There’s a lot going on in those practice test score reports! ManhattanPrep offers a great Practice Test Tracker & Analysis Tool that’s available through our
Free GMAT Starter Kit.
Our Practice Test Analysis Tool emphasizes some key priorities when reviewing your practice tests:
- Analyze your timing. Keep in mind that with standard time, the benchmark for Quant problems is two minutes. Use the detailed, question-by-question report to categorize your problems based on whether you were well over time, right on time, or well under time. Look at the cost and benefit of those decisions. Is going under time causing you to make careless mistakes? Is going over time resulting in a rush at the end of the test? Our guided analysis will help you identify problematic patterns in your timing and determine the best remedies.

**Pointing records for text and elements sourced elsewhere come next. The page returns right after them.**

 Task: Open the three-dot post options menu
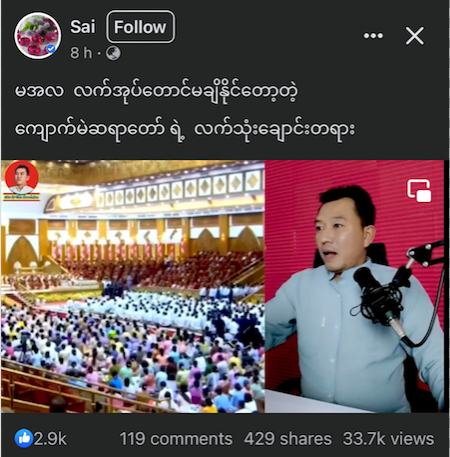(x=373, y=36)
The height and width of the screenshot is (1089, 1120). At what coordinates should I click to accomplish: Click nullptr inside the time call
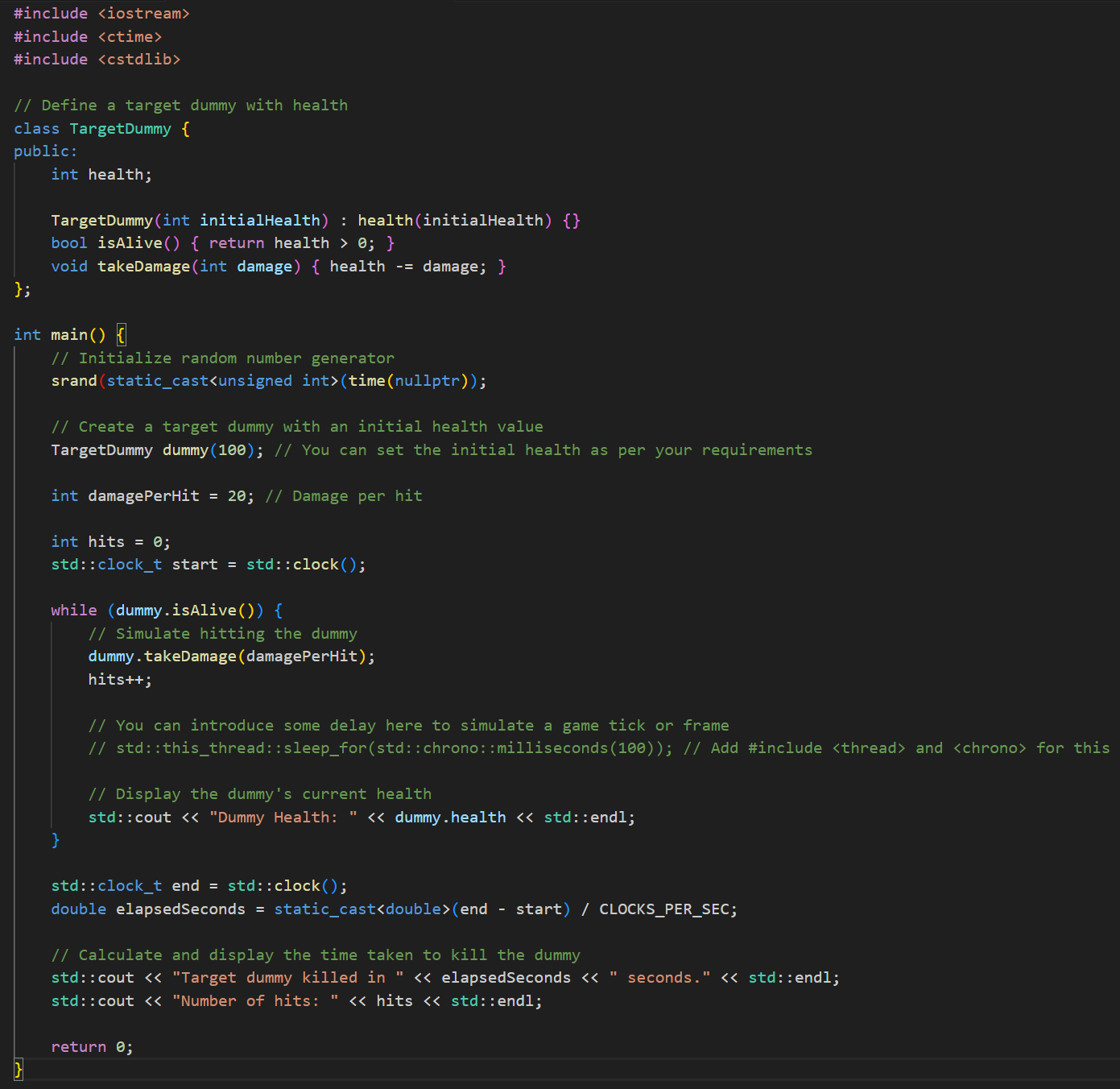point(427,381)
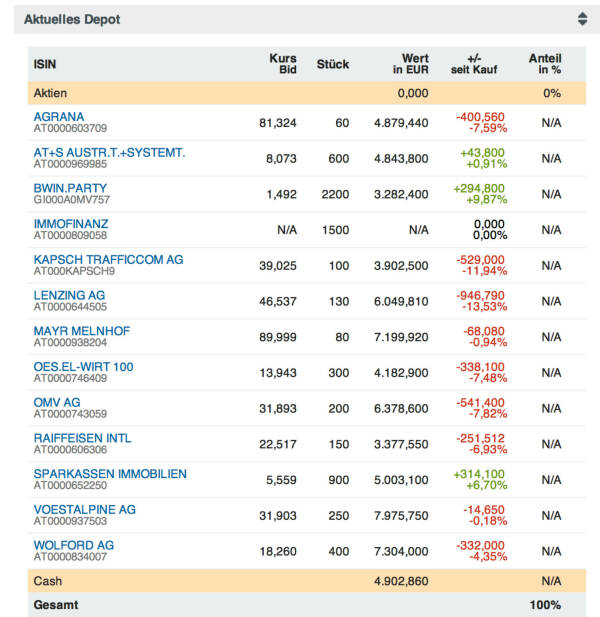Click the ISIN column header
Viewport: 600px width, 617px height.
tap(44, 64)
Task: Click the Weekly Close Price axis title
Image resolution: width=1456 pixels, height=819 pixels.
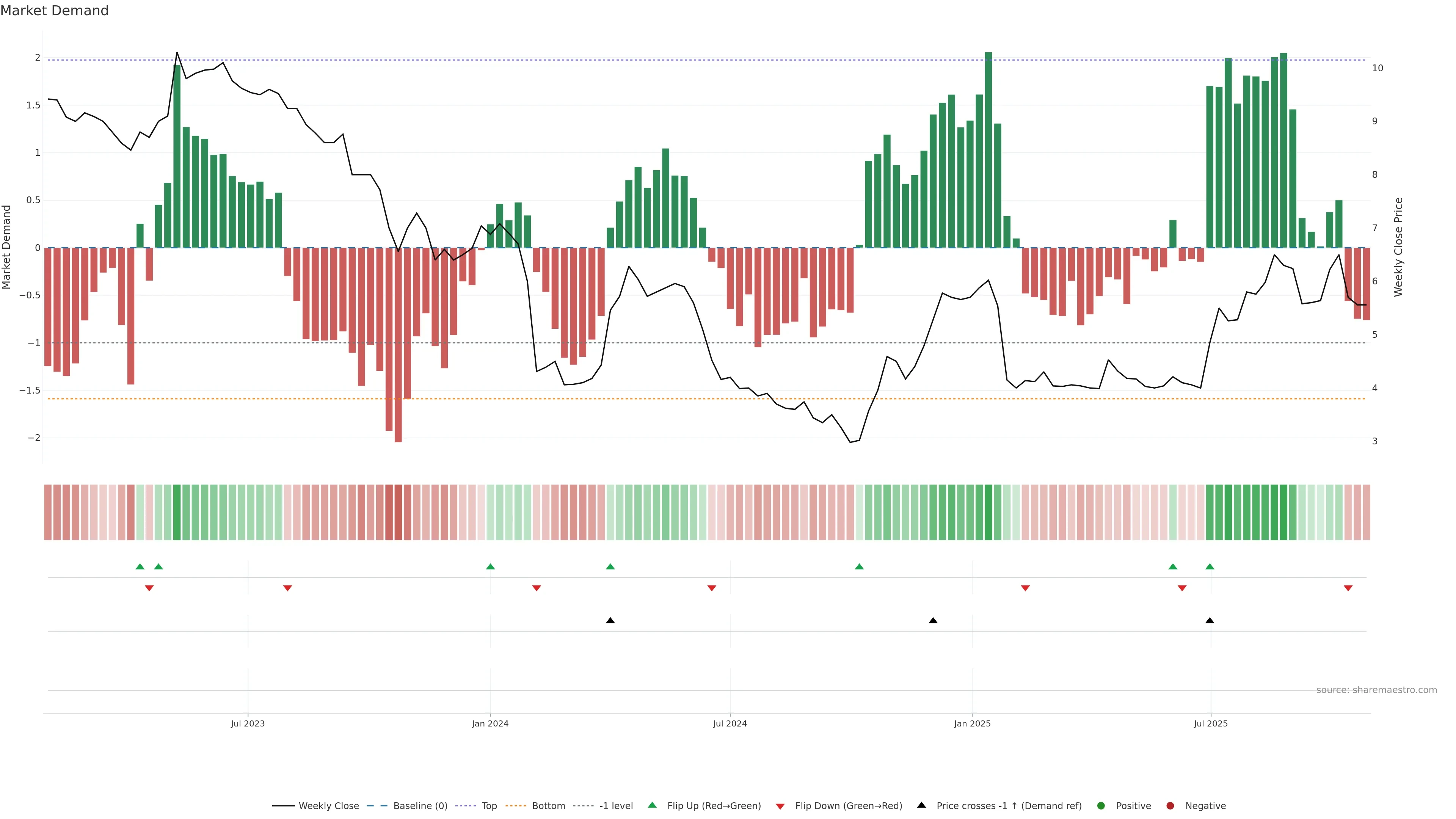Action: click(1398, 247)
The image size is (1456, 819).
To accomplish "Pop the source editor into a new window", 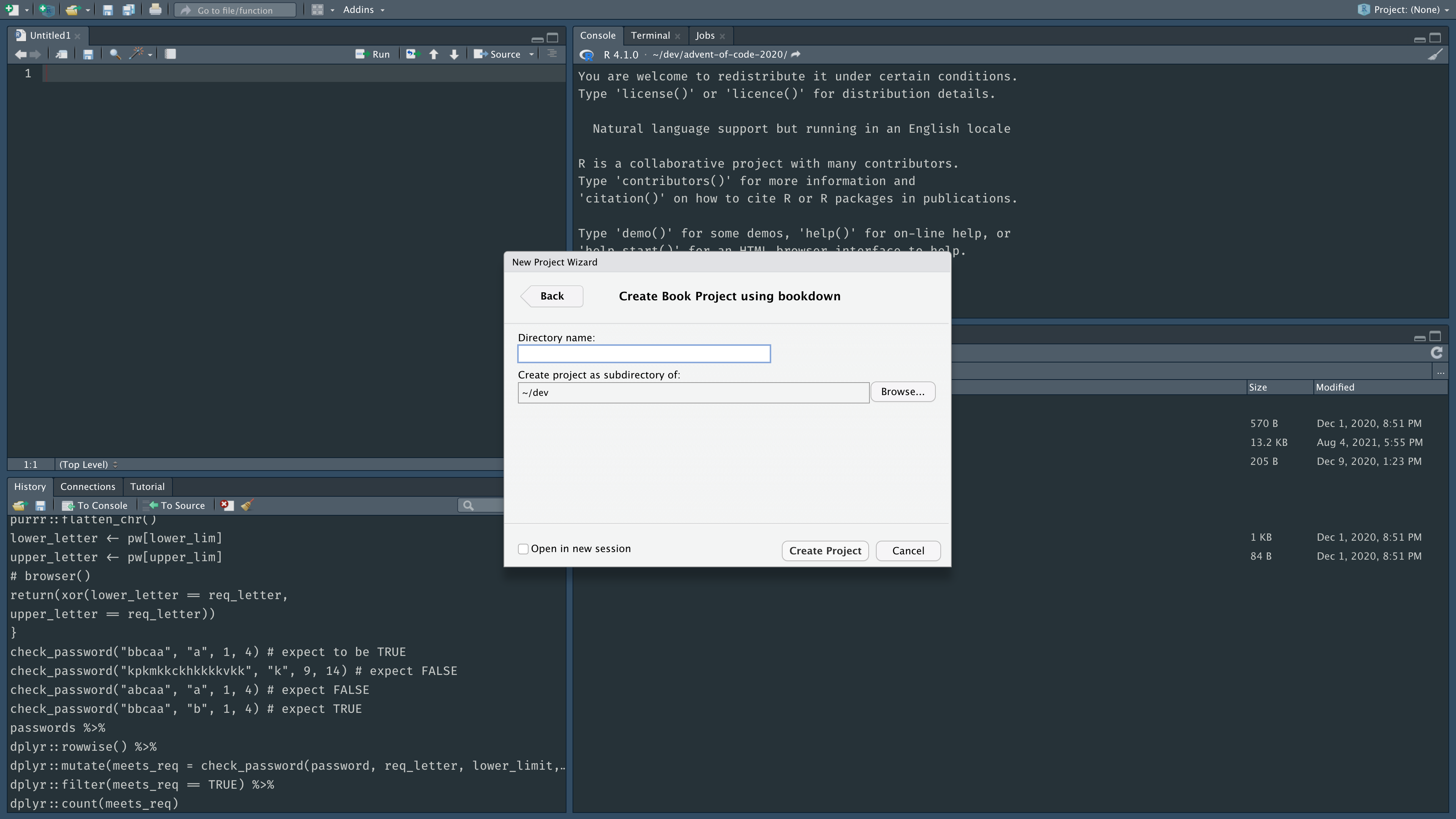I will pos(61,54).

- Categorize your errors (and successes). Unfortunately, even the analytics produced by your score report can’t tell you why you missed certain problems — and that’s the key data that will help you improve. Review each problem on your test, categorizing misses based on whether you made a content, strategy, or execution error. If a problem still doesn’t make sense upon review, note it as something you may want to intentionally skip next time. For questions you got right, note whether they were lucky guesses or demonstrations of your content knowledge. This will help you refine your study plan to prioritize what you’re actually struggling with, beyond the broad topics generated by the score report.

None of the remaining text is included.